Assignment> Once the pictures are removed, output the remaining entries exactly as given.

Records provided Start Marker

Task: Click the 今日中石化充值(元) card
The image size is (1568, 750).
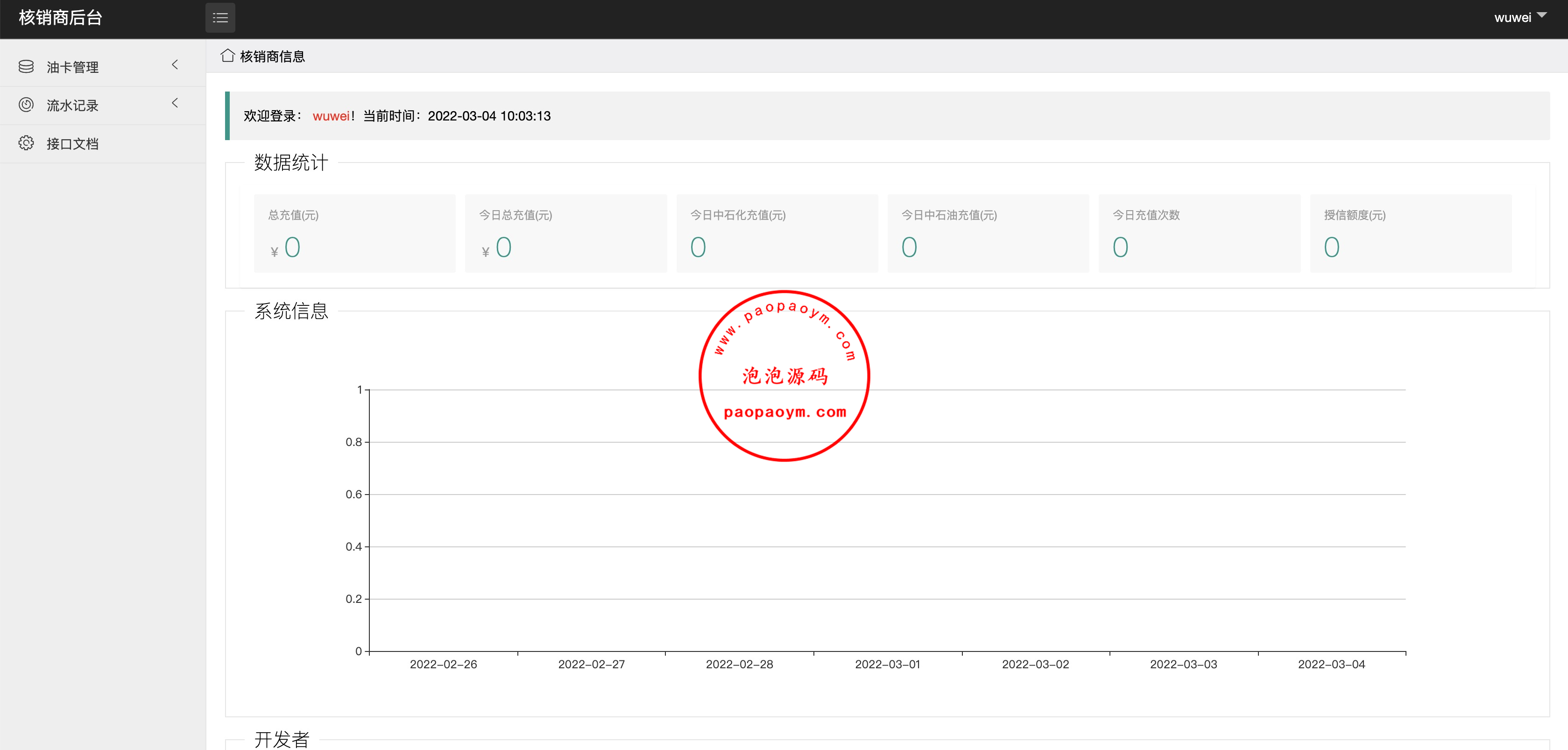Action: [777, 233]
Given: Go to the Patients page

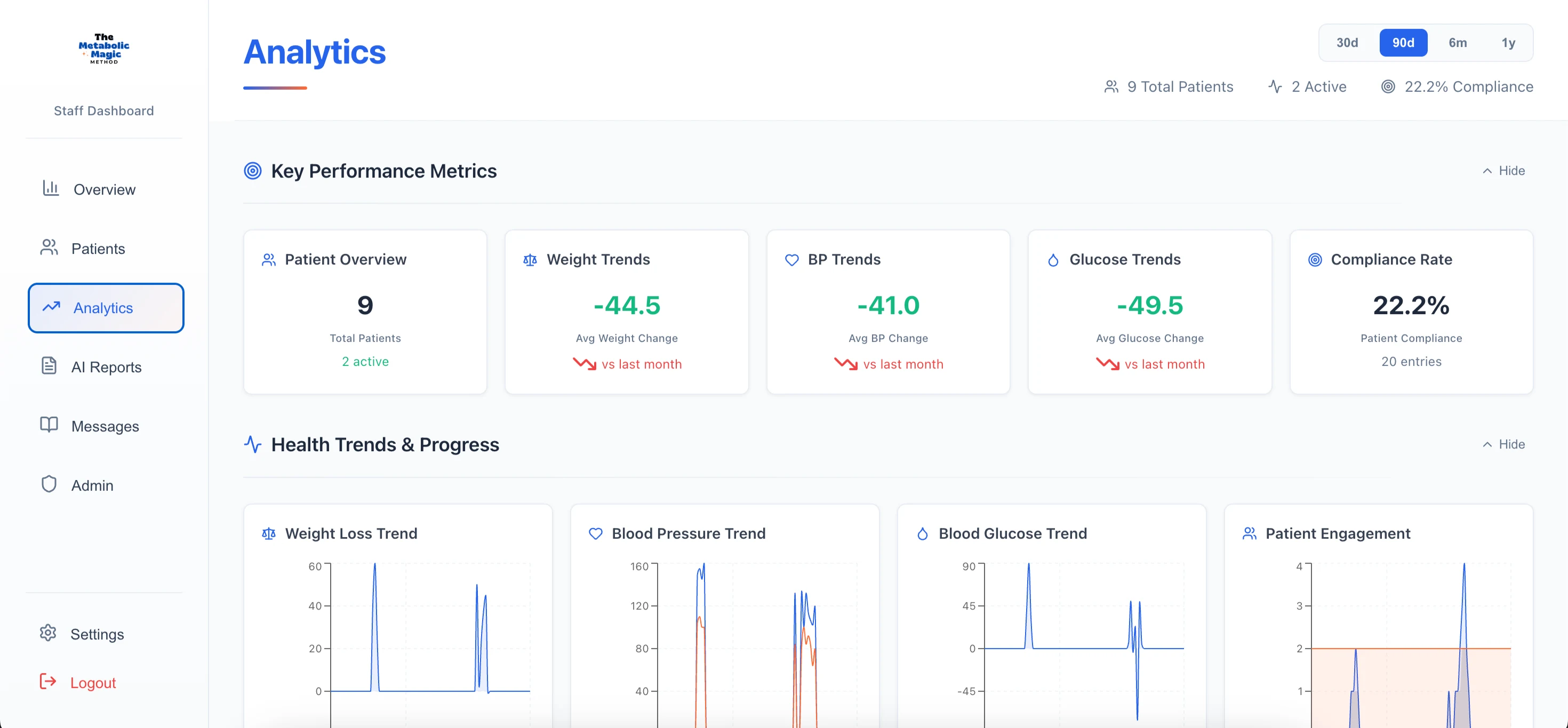Looking at the screenshot, I should (98, 249).
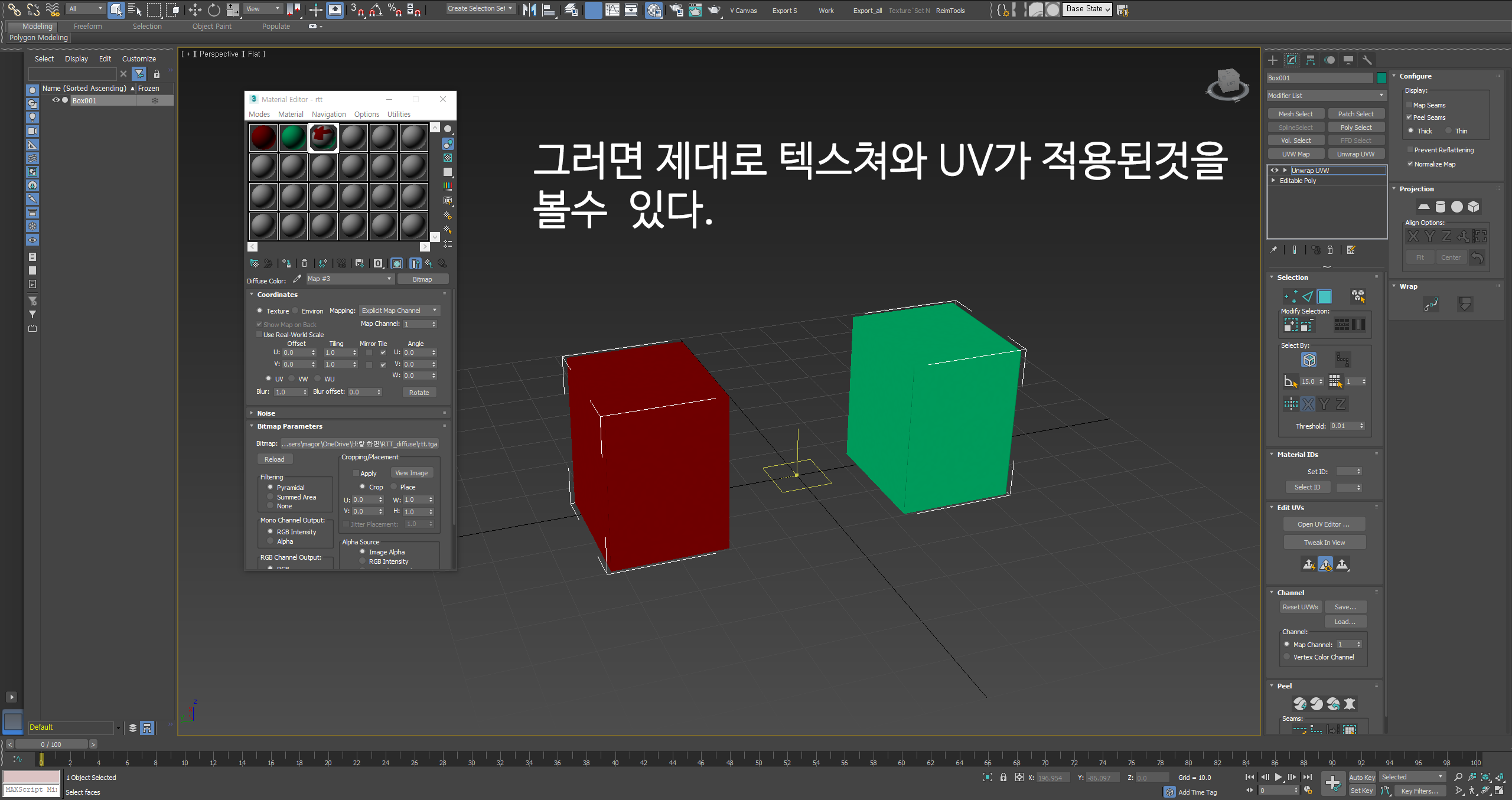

Records provided End Marker

Solved problem>
Task: Click the 今日中石化充值(元) card
The image size is (1568, 750).
Action: [777, 233]
Given: Go to the Patients page

Looking at the screenshot, I should (98, 249).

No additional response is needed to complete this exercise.